The technology expert and tech communicator Paula Santaolaya has wanted to warn about the dangers we may face when paying with credit or debit cards at establishments. To do this, she refers to a personal experience in which she witnessed a supermarket having a skimmer on one of its card readers. Have you ever heard of this term? It is a fraudulent device whose function is card cloning, apparently identical to the card reader of a point-of-sale terminal or an ATM. Through it, one can obtain the PIN and card number, as well as personal information, all of which can be used to fall victim to financial fraud by cybercriminals.

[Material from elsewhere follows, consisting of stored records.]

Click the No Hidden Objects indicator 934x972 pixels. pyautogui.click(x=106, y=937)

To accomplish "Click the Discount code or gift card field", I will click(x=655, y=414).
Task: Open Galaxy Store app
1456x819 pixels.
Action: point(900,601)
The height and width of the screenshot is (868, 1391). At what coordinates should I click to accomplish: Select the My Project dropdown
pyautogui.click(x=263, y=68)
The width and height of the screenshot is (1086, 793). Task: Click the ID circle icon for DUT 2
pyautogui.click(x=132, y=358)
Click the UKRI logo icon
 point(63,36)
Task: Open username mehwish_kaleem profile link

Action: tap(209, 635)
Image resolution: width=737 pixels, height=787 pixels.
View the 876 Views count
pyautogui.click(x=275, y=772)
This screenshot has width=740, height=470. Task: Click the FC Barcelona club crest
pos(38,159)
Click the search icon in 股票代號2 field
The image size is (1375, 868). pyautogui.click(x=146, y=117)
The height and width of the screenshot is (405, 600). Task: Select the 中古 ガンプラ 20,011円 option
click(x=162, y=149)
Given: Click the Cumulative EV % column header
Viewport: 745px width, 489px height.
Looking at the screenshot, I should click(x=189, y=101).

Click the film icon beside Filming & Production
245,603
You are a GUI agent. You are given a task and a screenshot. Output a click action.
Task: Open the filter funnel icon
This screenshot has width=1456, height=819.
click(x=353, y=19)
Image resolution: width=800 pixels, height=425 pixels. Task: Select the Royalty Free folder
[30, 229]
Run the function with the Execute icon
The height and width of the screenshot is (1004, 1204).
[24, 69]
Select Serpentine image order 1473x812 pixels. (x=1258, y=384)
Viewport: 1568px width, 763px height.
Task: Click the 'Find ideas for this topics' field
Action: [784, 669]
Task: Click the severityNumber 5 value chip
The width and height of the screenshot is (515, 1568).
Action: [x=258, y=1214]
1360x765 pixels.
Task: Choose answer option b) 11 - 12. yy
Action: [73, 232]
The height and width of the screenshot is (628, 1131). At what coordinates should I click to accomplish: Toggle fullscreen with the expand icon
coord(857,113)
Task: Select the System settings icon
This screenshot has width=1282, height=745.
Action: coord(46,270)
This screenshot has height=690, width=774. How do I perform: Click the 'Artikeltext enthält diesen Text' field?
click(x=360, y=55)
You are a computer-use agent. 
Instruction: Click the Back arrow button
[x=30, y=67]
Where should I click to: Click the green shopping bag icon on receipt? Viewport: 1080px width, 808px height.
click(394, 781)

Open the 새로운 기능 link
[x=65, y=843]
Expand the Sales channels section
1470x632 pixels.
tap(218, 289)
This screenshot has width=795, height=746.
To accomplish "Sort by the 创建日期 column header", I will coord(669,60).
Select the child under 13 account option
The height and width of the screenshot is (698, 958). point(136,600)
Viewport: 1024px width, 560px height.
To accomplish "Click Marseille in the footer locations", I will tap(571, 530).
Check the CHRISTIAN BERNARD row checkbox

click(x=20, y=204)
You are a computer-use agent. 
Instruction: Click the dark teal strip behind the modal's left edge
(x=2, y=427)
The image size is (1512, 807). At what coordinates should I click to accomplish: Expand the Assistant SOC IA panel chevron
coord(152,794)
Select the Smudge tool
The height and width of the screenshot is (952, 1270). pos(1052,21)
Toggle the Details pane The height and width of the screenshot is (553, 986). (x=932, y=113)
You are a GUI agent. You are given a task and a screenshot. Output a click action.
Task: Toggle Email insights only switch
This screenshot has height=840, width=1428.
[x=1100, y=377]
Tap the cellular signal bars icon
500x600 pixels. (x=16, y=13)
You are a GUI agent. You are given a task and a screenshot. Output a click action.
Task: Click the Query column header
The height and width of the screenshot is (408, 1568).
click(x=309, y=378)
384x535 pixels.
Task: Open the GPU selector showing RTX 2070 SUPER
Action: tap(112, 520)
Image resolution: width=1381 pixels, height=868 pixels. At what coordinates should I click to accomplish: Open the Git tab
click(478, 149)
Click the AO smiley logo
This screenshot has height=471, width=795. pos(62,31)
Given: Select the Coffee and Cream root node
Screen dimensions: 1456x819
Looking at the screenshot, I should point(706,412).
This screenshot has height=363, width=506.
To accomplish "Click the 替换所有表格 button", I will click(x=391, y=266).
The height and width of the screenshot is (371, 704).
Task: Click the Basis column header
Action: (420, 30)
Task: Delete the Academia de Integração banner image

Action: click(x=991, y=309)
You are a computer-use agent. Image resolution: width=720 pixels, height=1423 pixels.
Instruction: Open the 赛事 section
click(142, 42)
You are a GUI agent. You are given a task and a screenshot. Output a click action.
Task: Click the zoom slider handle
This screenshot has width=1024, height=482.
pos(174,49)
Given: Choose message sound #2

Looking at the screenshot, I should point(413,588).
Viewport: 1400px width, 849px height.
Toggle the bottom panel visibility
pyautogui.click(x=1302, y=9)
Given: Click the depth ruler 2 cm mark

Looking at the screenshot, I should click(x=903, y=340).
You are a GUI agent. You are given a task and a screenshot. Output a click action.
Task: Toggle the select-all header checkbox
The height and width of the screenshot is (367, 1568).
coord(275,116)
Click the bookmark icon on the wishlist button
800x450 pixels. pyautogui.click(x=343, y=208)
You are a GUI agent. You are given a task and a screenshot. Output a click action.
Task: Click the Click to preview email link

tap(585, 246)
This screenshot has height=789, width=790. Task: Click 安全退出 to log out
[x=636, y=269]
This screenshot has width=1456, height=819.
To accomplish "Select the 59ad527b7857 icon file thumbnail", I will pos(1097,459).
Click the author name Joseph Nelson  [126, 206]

The Bank of Spain offers a series of tips to avoid becoming a victim of these devices, including rejecting help from strangers and making sure there is nothing unusual on ATMs. In addition, INCIBE also warns about the e-skimming or web skimming technique, through which cybercriminals can obtain our banking data via purchases on online platforms. However, in response to the rise of this type of fraud, the financial sector has taken action. One of the tools implemented to prevent the theft of personal data includes EMV chip cards, as well as the tokenization of the actual card data.
Risks of paying with a card
Nowadays, very few people carry cash in their wallets, as we have become accustomed to the convenience and practicality of paying by card. However, there are also more and more methods being developed by cybercriminals to obtain our personal and banking information, so we must stay alert. Technology and science communication expert Paula Santaolaya has warned about this by referring to a personal experience. She recounts that while in line at a supermarket, she witnessed a customer almost falling victim to card cloning: “I was in line, waiting to pay, when the guy looked at the card reader and said to the cashier, ‘Hey, this seems off.’ Indeed, the reader cover was partially loose”.
What is a skimmer?
This financial fraud attempt witnessed by Santaolaya was carried out through the presence of a skimmer on the store’s card reader, but what is a skimmer? It is a device virtually identical to the card reader of a POS terminal or ATM, whose function is to steal the card information, including the number and the PIN. With this information, cybercriminals can clone the card and access the bank account without any problem. “They can not only place these skimmers on supermarket card readers, but also on ATMs or any terminal,” explains Santaolaya.
Recommendations from the Bank of Spain
It is important to pay attention to certain aspects to avoid becoming a victim of this type of fraud. The Bank of Spain provides the following recommendations:
- Make sure no one is close by and avoid being observed (some ATMs have convex mirrors to see what is happening behind you).
- Refuse help from strangers or advice while using the ATM.
- Pull on the slot firmly to check for any unusual devices, tap the keypad lightly to see if it is loose, and look at the sides for any cameras.
- Cover the keypad with your hand when entering your PIN, not only at the ATM, but also whenever making any payment.If the card is not ejected from the ATM, never leave the place. First, notify the bank and the police. Activate SMS alert services, which notify you if a transaction exceeding a certain amount occurs.
- It is important that if you realize you have been a victim of a skimmer, you immediately block your card, report what happened, and request a new card.
Prevention methods
In response to this wave of new fraudulent technologies, the financial sector has implemented methods to protect users’ security. One of these alternatives is EMV chip cards. These cards generate a unique code for each transaction, making them useless to thieves. Another measure is tokenization, which involves replacing the real card data with tokens that conceal all the information.
Other fraud methods
According to INCIBE, there is another online fraud method called w-skimming or web skimming. This method involves cybercriminals accessing an online store, modifying part of its source code, and when the customer enters their personal or banking information, it is not only sent to the bank but also stolen.